[[ Material supplied open ]]

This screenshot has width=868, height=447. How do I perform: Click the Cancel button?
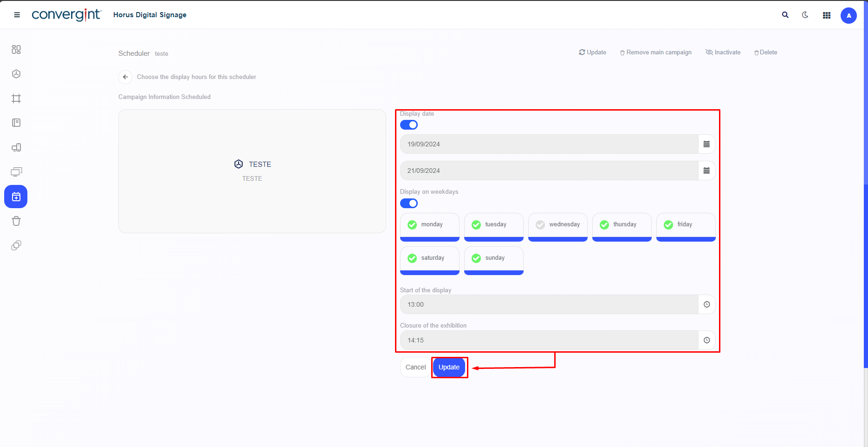coord(415,367)
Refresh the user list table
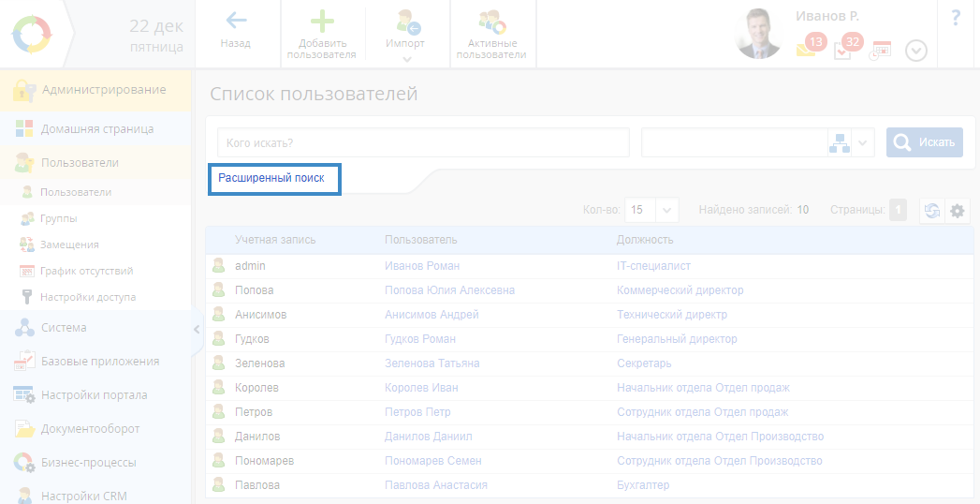This screenshot has width=980, height=504. 932,211
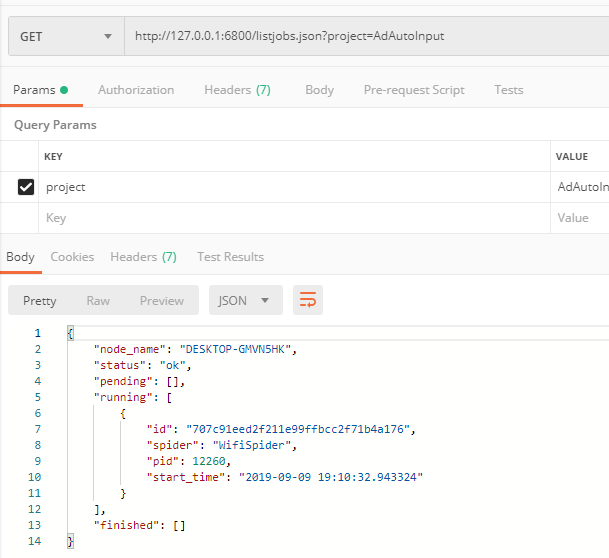Open the request Headers (7) tab
Screen dimensions: 609x558
(237, 90)
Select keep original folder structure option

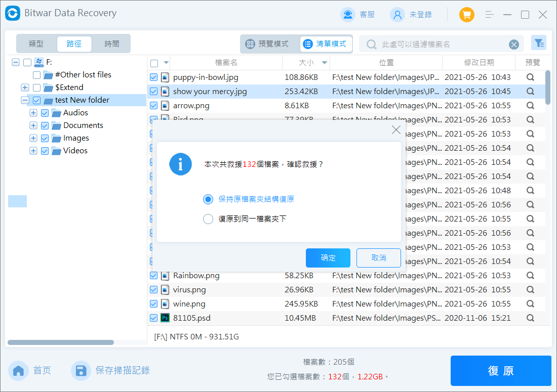coord(208,199)
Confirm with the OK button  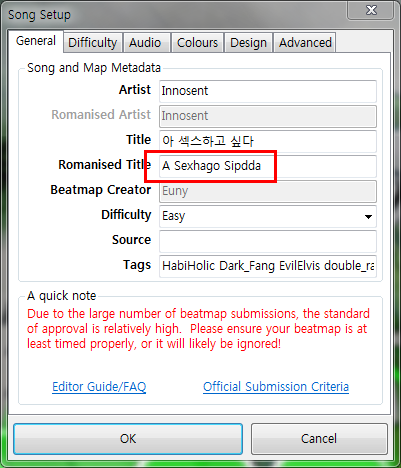pyautogui.click(x=128, y=439)
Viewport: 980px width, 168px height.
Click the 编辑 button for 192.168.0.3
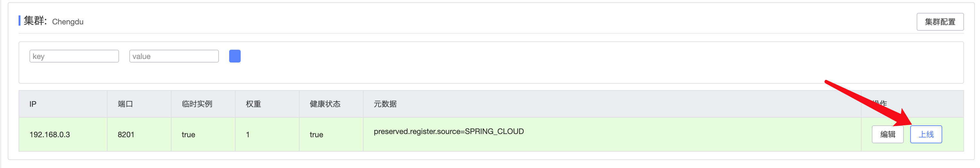pyautogui.click(x=887, y=134)
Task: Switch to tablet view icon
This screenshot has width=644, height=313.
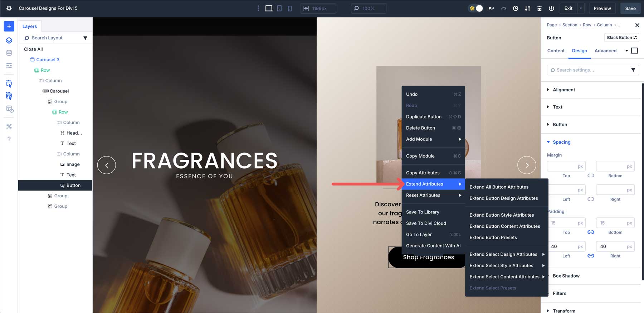Action: tap(279, 8)
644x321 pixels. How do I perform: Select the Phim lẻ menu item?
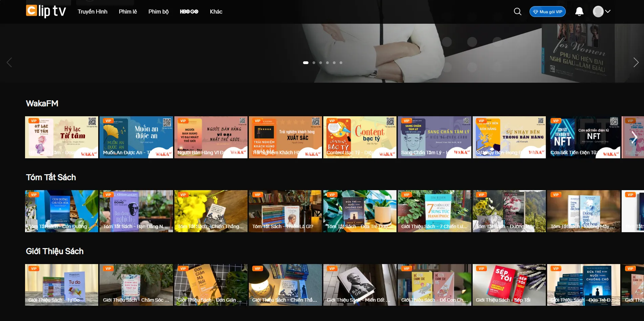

[[ Material supplied closed ]]

**Your goal**.
In the records above, locate the line with "Task: Switch to tablet view icon"; output it and each line after it through the last one, exactly, omitting pictures.

**Answer to the problem**.
Task: Switch to tablet view icon
This screenshot has width=644, height=313.
Action: tap(279, 8)
644x321 pixels. How do I perform: Select the Phim lẻ menu item?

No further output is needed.